---------- Records shown
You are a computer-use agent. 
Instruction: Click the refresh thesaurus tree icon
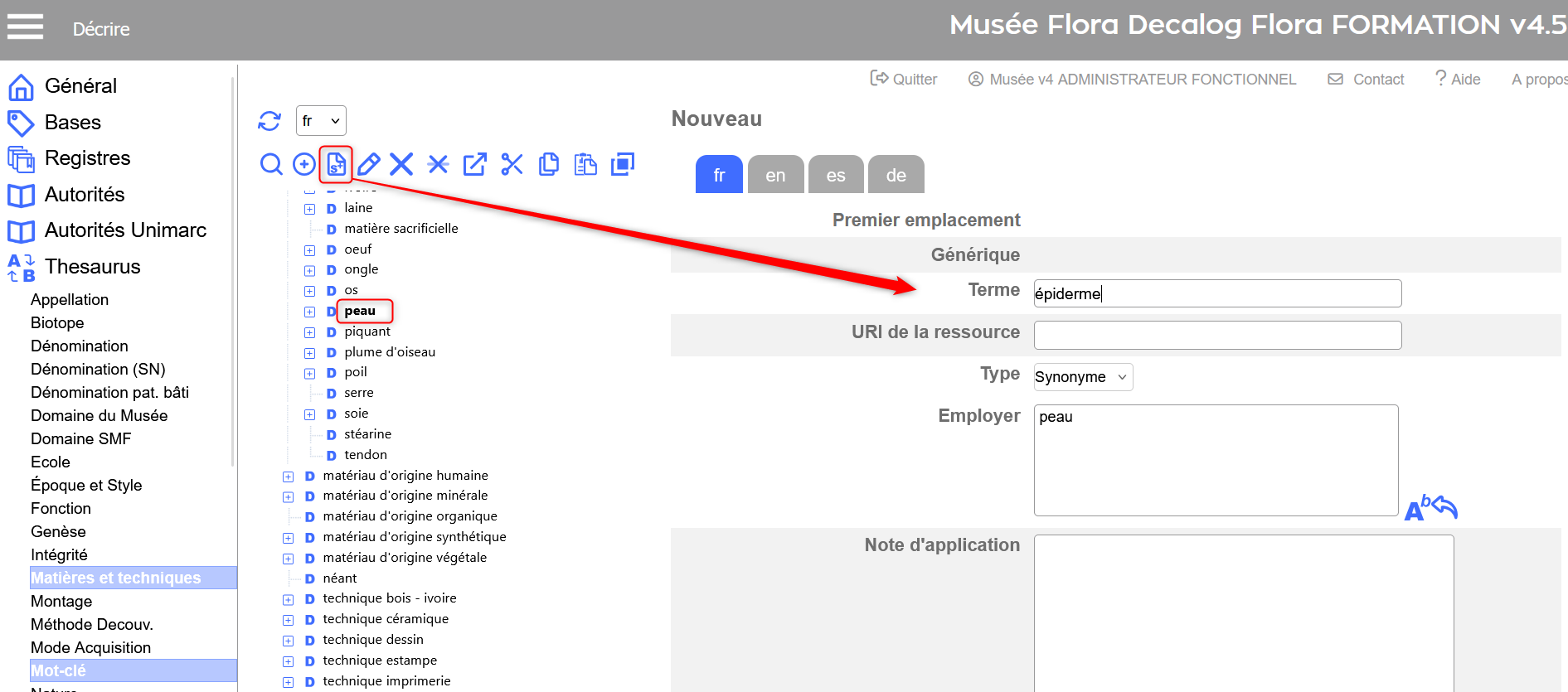point(269,121)
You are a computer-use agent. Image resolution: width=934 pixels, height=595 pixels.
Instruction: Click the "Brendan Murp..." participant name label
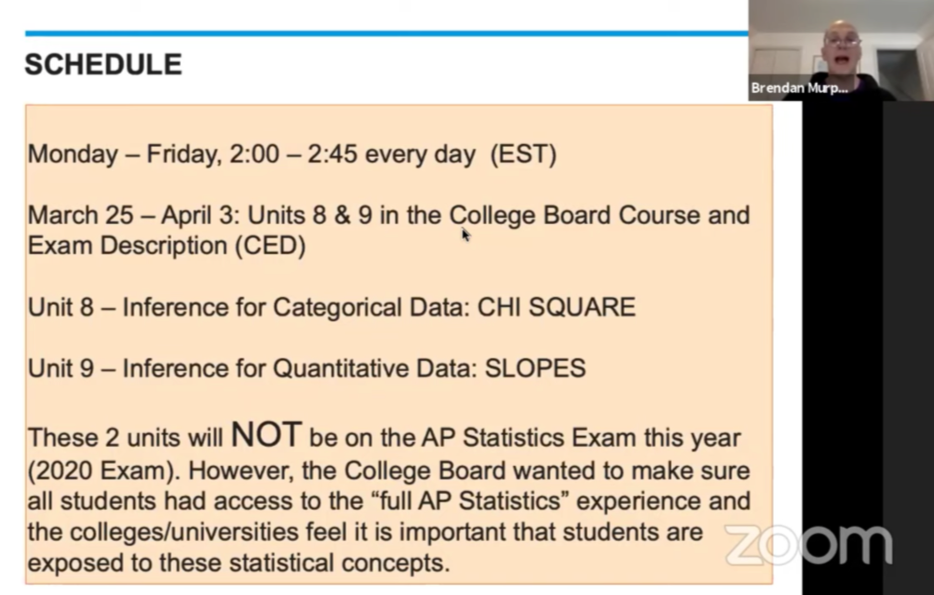[x=799, y=88]
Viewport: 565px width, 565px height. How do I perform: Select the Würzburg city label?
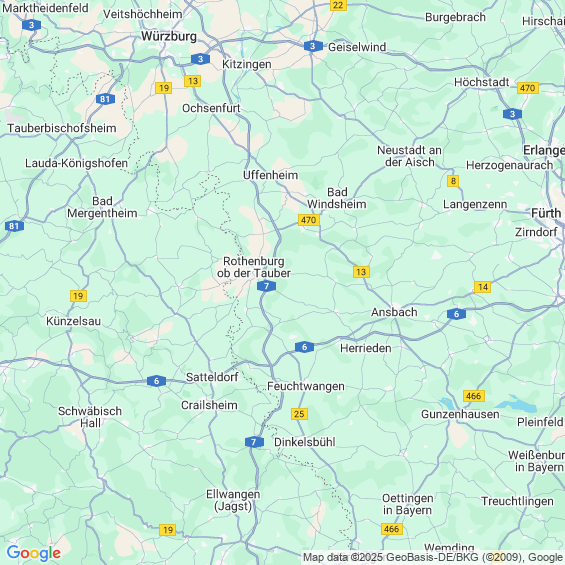[169, 36]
--------------------
■ Brief: The lines to return are those in the entries above that hold "computer".

■ Reply:
You are a computer-use agent. 
You are a computer-use agent. Image resolution: width=934 pixels, height=595 pixels.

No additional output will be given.